Two use-cases when X and Y are supplied as files on HDFS:
1. Command-line invocation: $SPARK_HOME/bin/spark-submit --master ....
SystemML.jar -f GLM.dml -nvargs dfam=2 link=2 yneg=-1.0 icpt=2 reg=0.001
tol=0.00000001 disp=1.0 moi=100 mii=10 X=INPUT_DIR/X Y=INPUT_DIR/Y
B=OUTPUT_DIR/betas fmt=csv O=OUTPUT_DIR/stats Log=OUTPUT_DIR/log
2. Using MLContext but without registering X and Y as input. Instead we
pass filenames as command-line parameters:
> val ml = new MLContext(sc)
> val cmdLineParams = Map("X"->"INPUT_DIR/X", "Y"- > "INPUT_DIR/Y", "dfam"

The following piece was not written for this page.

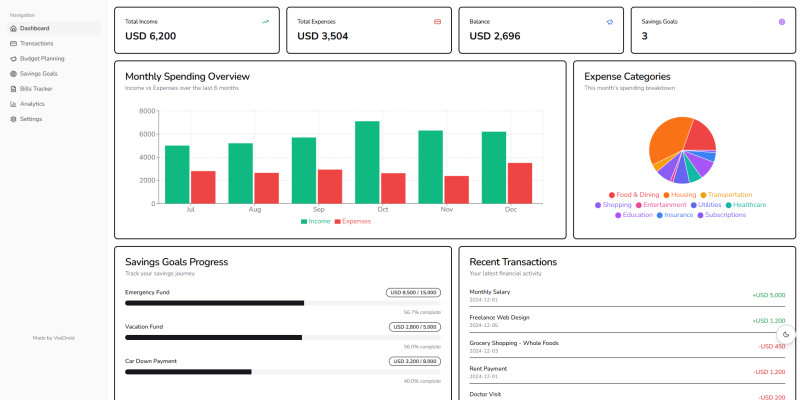Toggle the Expenses series in chart legend

(353, 221)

-> "2", "link" -> "2", ...)
> ml.execute("GLM.dml", cmdLineParams)
As mentioned earlier, X and Y can be provided as RDD/DataFrame as well.

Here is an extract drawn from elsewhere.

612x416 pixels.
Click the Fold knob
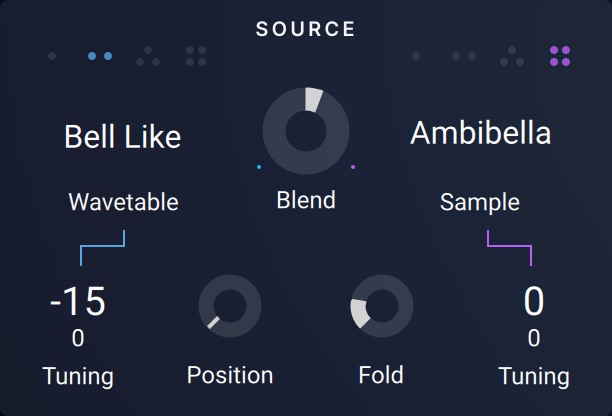point(381,306)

> val ml = new MLContext(sc)
> ml.registerInput("X", xDF)
> ml.registerInput("Y", yDF)
> val cmdLineParams = Map("X"->" ", "Y"- > " ", "B" -> " ", "dfam" -> "2",
"link" -> "2", ...)
> ml.execute("GLM.dml", cmdLineParams)
One important thing that I must point is the concept of "ifdef". It is
explained in the section
http://apache.github.io/incubator-systemml/dml-language-reference.html#command-line-arguments
.
Here is snippet from the DML script for GLM:
https://github.com/apache/incubator-systemml/blob/master/scripts/algorithms/GLM.dml
fileX = $X;
fileY = $Y;
fileO = ifdef ($O, " ");
fmtB = ifdef ($fmt, "text");
distribution_type = ifdef ($dfam, 1);
The above DML code essentially says $X and $Y are required parameters (a
design decision that GLM script writer made), whereas $fmt and $dfam are
optional as they are assigned default values when not explicitly provided.

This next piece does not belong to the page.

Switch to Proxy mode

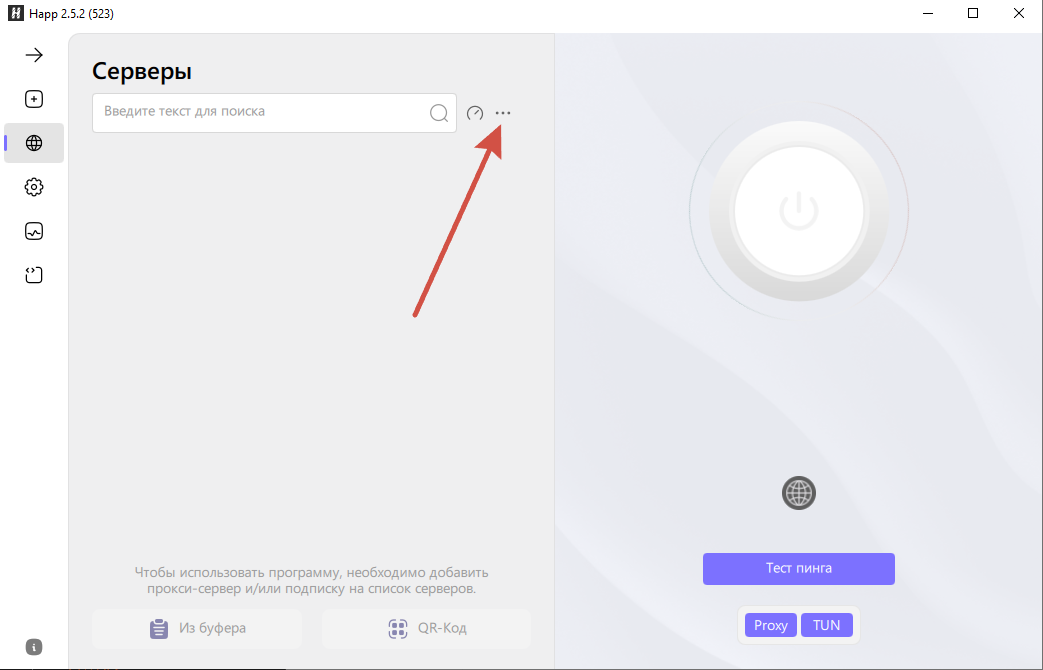click(771, 625)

Both these constructs are important tools in the arsenal of DML script
writer. By not guarding a dollar parameter with ifdef, the DML script
writer ensures that the user has to provide its value (in this case file
names for X and Y). This is why, you will notice that I have provide a
space for X, Y and B in the second MLContext snippet.
Thanks,
Niketan Pansare
IBM Almaden Research Center
E-mail: npansar At us.ibm.com
http://researcher.watson.ibm.com/researcher/view.php?person=us-npansar
From: Sourav Mazumder <[email protected]>
To: [email protected]
Date: 12/07/2015 07:30 PM
Subject: Using GLM with Spark
Hi,
Trying to use GLM with Spark.
I go through the documentation of the same in
http://apache.github.io/incubator-systemml/algorithms-regression.html#generalized-linear-models
I see that inputs like X and Y have to supplied using a file and the file
has to be there in HDFS.
Is this understanding correct ? Can't X and Y be supplied using a Data
Frame from a Spark Context (as in case of example of LinearRegression in
http://apache.github.io/incubator-systemml/mlcontext-programming-guide.html#train-using-systemml-linear-regression-algorithm
)
?
Regards,
Sourav